Specific comments on the models follow.
Specific Points Related to the NZIER GE Model
- The NZIER GE model is a newly compiled model for which this is its first assignment. As such, it does not have the advantage of comprehensive documentation available for the ABARE model. Some documentation is available in Appendix A of the NZIER report and, while terse, this is a reasonable attempt to explain the content of the model. However, no justification is given for many of the assumptions underlying the model, e.g. that the consumer trades off a composite energy bundle of goods with a non-energy composite bundle; that the income elasticity of all demand for all non-energy goods is unity; that the elasticity of substitution between the composite energy good and the value added bundle for most sectors is 0.5; that the elasticity of substitution between primary factors is unity (whereas other NZ work suggests this should be lower). It would be useful in a new model such as this to document the bases for these assumptions more fully. This is not to say that the assumptions are unreasonable; but it is difficult to assess the reasonableness of all the assumptions without further documentation.
- NZIER uses more up-to-date input-output weights than does ABARE, and it also takes account of the fact that natural gas is not piped to the South Island, unlike ABARE. Given the increased share of agriculture in output over the past decade and given the increasing importance of the South Island dairy industry (a major coal user), inclusion of each of these factors is likely to make the NZIER results an improvement - in this respect - on the ABARE results. It is difficult to judge the magnitude of this effect without further modelling using sensitivity tests.
- The NZIER and ABARE models incorporate different elasticities of substitution between domestic and imported goods. This affects the results. ABARE uses international, historically-based assumptions which may be on the low side for an open economy such as New Zealand. NZIER uses considerably higher assumed elasticities (based on judgement) which, if anything, may be on the high side. Thus the two studies seem to set the bounds of reasonableness for these assumptions; but neither can be considered unreasonable. The empirical work has not been done in NZ at the required level of disaggregation to ascertain better estimates of these elasticities. Sensitivity tests using either or both models would be helpful to uncover the magnitude of difference to the results that occurs as a result.
- The modelling of the cement and iron & steel industries incorporates specific threshold effects which allow for the industry closing down once output falls below a certain level. This contrasts with the ABARE approach which assumes smooth adjustment. The NZIER approach appears quite reasonable for these industries (and this may be a worthwhile addition to the ABARE model), although the reasonableness of the exact specification of the threshold effects is difficult to judge. (For instance, the graph on page 60 indicates that the price of Portland cement is currently approximately 40% below the import price, suggesting that there is quite a margin in costs that needs to occur before the shut-down scenario occurs. By contrast, from the results in Table 19, only a very small margin is allowed for before shut-down occurs.)

Requirement 1 –
From the records below, pull out the lines that start with the line containing "The image size is (2576, 1456)." and run through the end of the records, keeping every line exactly as it appears.

Data –

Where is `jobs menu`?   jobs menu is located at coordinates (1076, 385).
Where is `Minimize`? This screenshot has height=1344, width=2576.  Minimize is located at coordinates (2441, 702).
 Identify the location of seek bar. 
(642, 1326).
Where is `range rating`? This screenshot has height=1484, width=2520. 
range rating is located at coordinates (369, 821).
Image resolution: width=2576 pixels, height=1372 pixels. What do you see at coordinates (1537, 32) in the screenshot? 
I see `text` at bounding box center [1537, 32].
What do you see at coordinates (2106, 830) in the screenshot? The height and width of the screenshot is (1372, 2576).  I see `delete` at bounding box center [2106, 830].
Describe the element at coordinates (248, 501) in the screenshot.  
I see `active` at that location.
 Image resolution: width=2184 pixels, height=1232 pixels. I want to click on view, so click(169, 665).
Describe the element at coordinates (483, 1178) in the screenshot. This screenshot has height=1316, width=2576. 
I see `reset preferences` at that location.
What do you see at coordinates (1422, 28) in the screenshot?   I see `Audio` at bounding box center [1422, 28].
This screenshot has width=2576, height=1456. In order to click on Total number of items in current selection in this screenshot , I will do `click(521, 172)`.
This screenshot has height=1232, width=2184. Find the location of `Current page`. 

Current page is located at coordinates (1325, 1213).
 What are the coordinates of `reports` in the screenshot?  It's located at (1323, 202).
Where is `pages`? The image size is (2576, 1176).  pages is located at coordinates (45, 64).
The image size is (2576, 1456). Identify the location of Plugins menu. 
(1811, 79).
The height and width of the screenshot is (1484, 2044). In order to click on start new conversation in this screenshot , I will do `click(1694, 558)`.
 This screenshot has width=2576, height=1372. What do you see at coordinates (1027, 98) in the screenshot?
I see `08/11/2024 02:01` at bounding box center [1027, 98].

Requirement 2 –
Copy the part of the comments on the NZIER and ABARE models that starts with the words "- NZIER uses" and ends with "using sensitivity tests.", character for character.

Expected answer 1 –
The image size is (2576, 1456). Identify the location of Plugins menu. 
(1811, 79).
The height and width of the screenshot is (1484, 2044). In order to click on start new conversation in this screenshot , I will do `click(1694, 558)`.
 This screenshot has width=2576, height=1372. What do you see at coordinates (1027, 98) in the screenshot?
I see `08/11/2024 02:01` at bounding box center [1027, 98].

Expected answer 2 –
- NZIER uses more up-to-date input-output weights than does ABARE, and it also takes account of the fact that natural gas is not piped to the South Island, unlike ABARE. Given the increased share of agriculture in output over the past decade and given the increasing importance of the South Island dairy industry (a major coal user), inclusion of each of these factors is likely to make the NZIER results an improvement - in this respect - on the ABARE results. It is difficult to judge the magnitude of this effect without further modelling using sensitivity tests.